O Hamas ainda não respondeu ao plano de Trump para Gaza, mas assegura estar de boa-fé. Já Netanyahu nega ter acordado com o presidente dos Estados Unidos a criação de um Estado palestiniano e assegura que as forças de Defesa de Israel vão permanecer na maior parte do território.
O acordo foi saudado pelos líderes internacionais, mas, de regresso a Israel, Benjamin Netanyahu apressou-se a negar ter acordado com Donald Trump a criação de um Estado palestiniano, prevista no ponto 19 do plano.

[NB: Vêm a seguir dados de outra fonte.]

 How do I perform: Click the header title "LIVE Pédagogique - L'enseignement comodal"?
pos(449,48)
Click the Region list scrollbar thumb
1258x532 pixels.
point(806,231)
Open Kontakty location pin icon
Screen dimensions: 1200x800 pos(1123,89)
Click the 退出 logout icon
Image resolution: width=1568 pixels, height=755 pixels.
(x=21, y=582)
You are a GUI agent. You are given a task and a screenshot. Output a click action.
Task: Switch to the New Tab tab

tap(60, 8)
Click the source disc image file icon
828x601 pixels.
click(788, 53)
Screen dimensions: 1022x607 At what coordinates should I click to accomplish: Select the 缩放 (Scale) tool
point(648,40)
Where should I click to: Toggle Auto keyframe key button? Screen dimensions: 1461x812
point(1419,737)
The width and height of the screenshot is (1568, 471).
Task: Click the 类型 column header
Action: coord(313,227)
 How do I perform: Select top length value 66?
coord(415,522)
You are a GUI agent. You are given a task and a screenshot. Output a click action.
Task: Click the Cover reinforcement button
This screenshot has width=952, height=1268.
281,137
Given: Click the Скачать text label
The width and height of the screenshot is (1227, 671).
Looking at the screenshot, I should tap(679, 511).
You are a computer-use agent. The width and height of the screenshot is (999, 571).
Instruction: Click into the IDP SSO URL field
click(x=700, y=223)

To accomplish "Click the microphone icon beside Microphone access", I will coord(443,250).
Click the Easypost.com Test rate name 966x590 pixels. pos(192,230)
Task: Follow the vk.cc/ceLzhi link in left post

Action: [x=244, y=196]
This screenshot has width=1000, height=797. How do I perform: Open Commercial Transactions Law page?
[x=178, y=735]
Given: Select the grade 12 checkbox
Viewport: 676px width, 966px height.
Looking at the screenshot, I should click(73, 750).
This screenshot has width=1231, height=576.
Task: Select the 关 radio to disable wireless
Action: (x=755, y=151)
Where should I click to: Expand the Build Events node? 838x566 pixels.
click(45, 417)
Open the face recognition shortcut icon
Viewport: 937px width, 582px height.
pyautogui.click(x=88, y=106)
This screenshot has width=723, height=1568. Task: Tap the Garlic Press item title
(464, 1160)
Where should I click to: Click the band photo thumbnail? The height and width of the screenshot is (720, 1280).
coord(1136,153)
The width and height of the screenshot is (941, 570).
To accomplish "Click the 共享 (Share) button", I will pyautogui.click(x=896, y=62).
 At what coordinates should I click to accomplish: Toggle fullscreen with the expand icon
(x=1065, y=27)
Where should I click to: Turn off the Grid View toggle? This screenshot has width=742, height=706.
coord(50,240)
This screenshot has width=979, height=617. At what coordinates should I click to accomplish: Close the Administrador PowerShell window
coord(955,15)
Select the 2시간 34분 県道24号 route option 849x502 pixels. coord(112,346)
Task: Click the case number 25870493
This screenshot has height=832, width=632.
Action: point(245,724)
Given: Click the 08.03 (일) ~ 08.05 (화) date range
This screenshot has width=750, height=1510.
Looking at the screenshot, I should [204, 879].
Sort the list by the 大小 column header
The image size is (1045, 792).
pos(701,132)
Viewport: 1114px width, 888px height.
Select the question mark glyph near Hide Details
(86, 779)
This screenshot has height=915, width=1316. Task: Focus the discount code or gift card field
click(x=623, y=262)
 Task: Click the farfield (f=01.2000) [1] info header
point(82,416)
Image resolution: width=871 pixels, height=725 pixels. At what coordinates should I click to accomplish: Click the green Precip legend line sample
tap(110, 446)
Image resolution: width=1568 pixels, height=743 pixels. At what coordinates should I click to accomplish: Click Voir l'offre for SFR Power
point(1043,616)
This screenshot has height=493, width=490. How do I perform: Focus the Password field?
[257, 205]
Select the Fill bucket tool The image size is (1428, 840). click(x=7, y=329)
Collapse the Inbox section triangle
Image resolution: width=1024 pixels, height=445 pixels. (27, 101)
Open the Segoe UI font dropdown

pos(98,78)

Netanyahu assegurou que a criação do Estado da Palestina “não está escrita no acordo”. “O Presidente Trump compreende isso”, sublinhou. “Seria uma enorme recompensa para o terrorismo e um perigo para o Estado de Israel.”
Em Washington, o primeiro-ministro israelita viu-se obrigado a ligar ao emir do Qatar e a pedir desculpas pelo ataque de 9 de setembro a Doha. Mas, chegado a Israel - onde enfrenta o radicalismo da coligação que o sustenta no poder -, tentou mitigar uma crise governamental. É que o ministro israelita das Finanças, de extrema-direita, classificou abertamente o plano como um enorme fracasso diplomático.
Hamas vai analisar, ataques em Gaza continuam
Já o Hamas garantiu que iria analisar o documento de boa-fé. O mais provável, afirmam os analistas, é que tente negociar garantias através do Qatar e do Egito.
O plano prevê a desradicalização, desmilitarização e a reconstrução de Gaza. A transição vai ser supervisionada por um conselho de paz.
A reação imediata das famílias dos reféns foi de esperança, com o plano a prever o regresso dos sequestrados em 72 horas. Mas com fracassos anteriores na memória, a cautela acaba por sobrepor-se à euforia.
Em Gaza, a paz é uma miragem. Horas depois da reunião entre Donald Trump e Benjamin Netanyahu, Israel continuou a intensificar a ofensiva. Os ataques fizerem pelo menos três dezenas de mortos.